Lesetext.
--

Die Antragsgegnerinnen beantragen,

das Versäumnisurteil vom 18. Oktober 2007 sowie die einstweilige Vertugung vom 30. August 2007 aufzuheben und den Antrag auf ihren Erlass zuruckzuweisen.

Die Antragstellerin beantragt,

das Versäumnisurteil vom 18. Oktober 2007 aufrechtzuerhalten.

Hinsichtlich des Vorbringens der Parteien im Übrigen wird auf die zwischen ihnen gewechselten Schriftsätze nebst Anlagen verwiesen.

Entscheidungsgründe:

Der Einspruch gegen das Versäumnisurteil vom 18. Oktober 2007 war gemäß § 341 ZPO statthaft und ist form- und fristgerecht gemäß § 339 Abs. 1 ZPO eingelegt worden. In der Sache hat er jedoch keinen Erfolg.

Die einstweilige Verfügung war nämlich zu bestätigen. weil sie zu Recht ergangen ist (§§ 935, 936 ZPO).

Der Antragstellerin steht der geltend gemachte Unterlassungsanspruch aus §§ 823 Abs. 1 und 2 i. V. m. 1004 Abs, 1 S. 2 analog BGB, 22 f. KUG, Art. 1 Abs. 1, 2 Abs. 1 GG zu. Voraussetzung einer zulässigen Veröffentlichung und Verbreitung der verfahrengsgegenständlichen Bildnisse von der Antragstellerin ist, dass diese in deren Verbreitung eingewilligt hat (§ 22 S, 1 KUG). Dies ist zwischen den Parteien streitig, da die Antragstellerin geltend macht. Ihr sei stets gesagt worden, die Fotos sollten nur intern gegenüber anderen Kollegen präsentiert werden, während die Antragsgegnerinnen behaupten, der Antragstellerin sei unmissverständlich mitgeteilt worden, dass die Fotos zu Werbezwecken angefertigt worden.

--

Angezeigte Informationen.
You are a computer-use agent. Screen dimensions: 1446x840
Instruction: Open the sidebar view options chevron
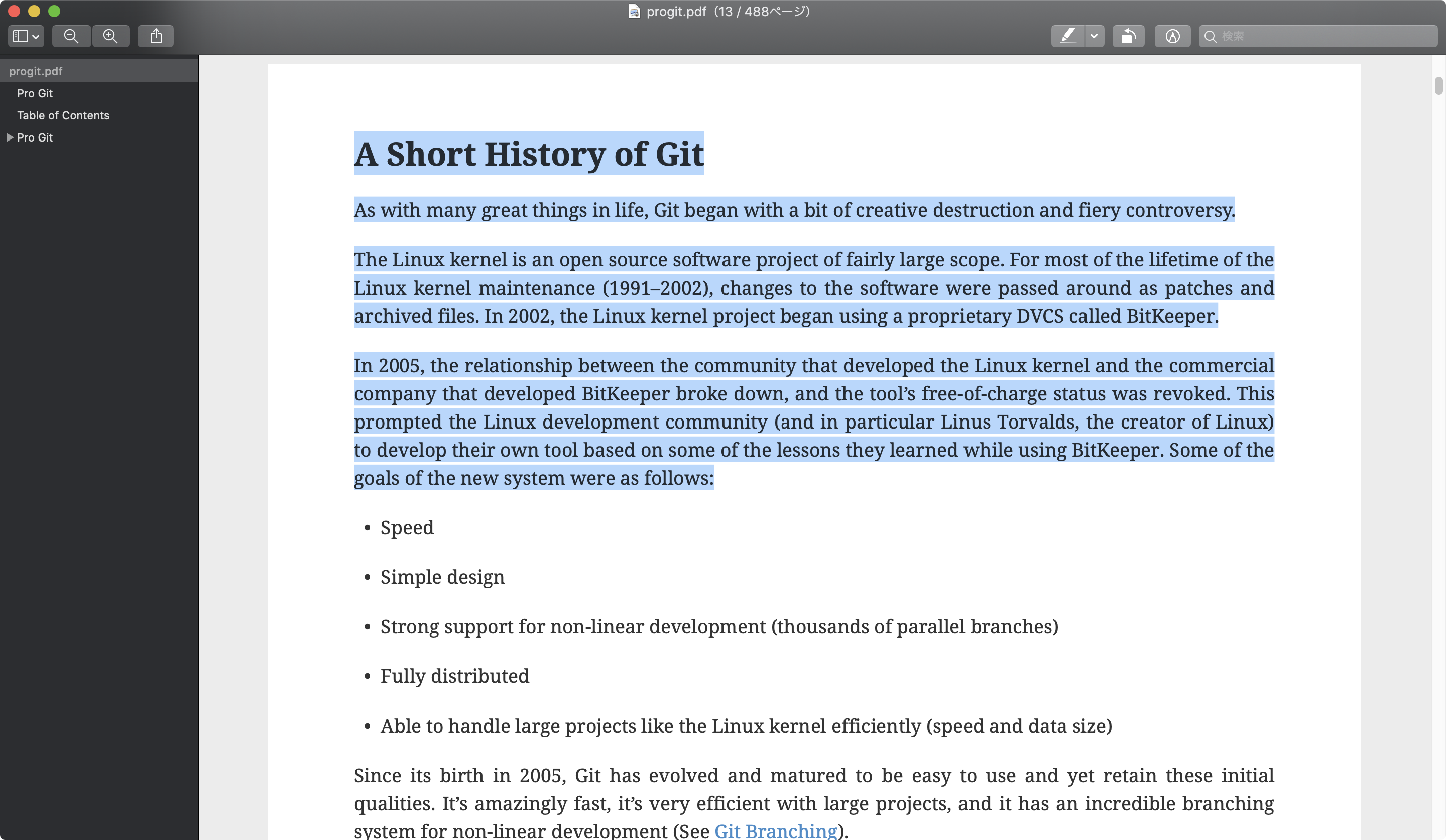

--

Arbeitsauftrag. Was beantragt die Antragstellerin laut dem Auszug aus der Gerichtsentscheidung?

Lösung. Sie beantragt, das Versäumnisurteil vom 18. Oktober 2007 aufrechtzuerhalten.